The article is well written and provides a meaningful review of integrative data mining. For bioinformaticians considering a career in corporate bioinformatics, this provides a robust view of what we spend much of our time doing, although the tools summarised may not be the optimal tools within a corporate setting.

This is a good manuscript, not a great one. It highlights the issues within target characterisation and understanding and is a worthy read for all.

Next generation tools for the annotation of human SNPs

Monday, February 2nd, 2009

90-1.jpg

Rachel Karchin, Briefings in Bioinformatics, 2009, Vol 10, 35-52

This is another timely review article published in Briefings in Bioinformatics, and as my own job duties become a little more translational, something that is of immediate relevance and interest.
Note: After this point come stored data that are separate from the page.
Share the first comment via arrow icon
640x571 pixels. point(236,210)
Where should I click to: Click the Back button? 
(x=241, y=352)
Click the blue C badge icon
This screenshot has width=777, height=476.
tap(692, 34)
This is a typical review article and I feel is noteworthy for the depth and exploration of human SNP based data-resources. The author collates a very comprehensive resource of web-based databases (21 in total) and evaluated their potential for both usability (from a bioinformatician’s perspective) and for utility (as in the resource might be of real use). The results from this near exhaustive analysis is provided as a meaningful set of supplementary data. This evaluation is further supplemented by meaningful and largely typical case studies that might be encountered within a typical drug-discovery or translational-medicine campaign.

Characterisation of intronic SNPs characterised within Schizophrenia, novel amyotropic lateral sclerosis SNPs and mixed esophageal cancer SNPs truly highlight the potential roles of the different resources in SNP characterisation.

The manuscript is certainly of benefit for researchers and bioinformaticians aiming to fast-forward their knowledge of web-based polymorphism databases and resources. There are also very welcome and relevant statements as to non-synchronous nature of data between reference (and de facto up-to-date) resources such as dbSNP and the plethora of derived databases whose data is largely anchored to older (and in some cases ancient) releases of dbSNP.

The outlook and summary statements are of great relevance to the authors of the next generation of web-enabled derived data containing bioinformatics resources. The author is not naive and does comment on the limitations of the development, support and maintenance needs of academic SNP webservers. Bioinformatics in academia is driven by the need for publications and maintenance of existing resources is largely not very publishable. It should be noted here (in bold even) that Nucleic Acids Research does publish the annual Database and Webserver issue, perhaps the only journal of impact that supports the systematic republication of, in many cases, rather old resources.

Overall, much of the content within this review is old-hat, the evaluation of the resources and the comparison of added-value within typical SNP characterisation workflows is however elegant and of real value to many bioinformatics, pharmacogenetics and translational systems biology researchers. I am not sure that I flag this manuscript as a must read, but it is certainly worth packing into your bag if you’re travelling on a train, plane or have a few minutes to spare at home tonight.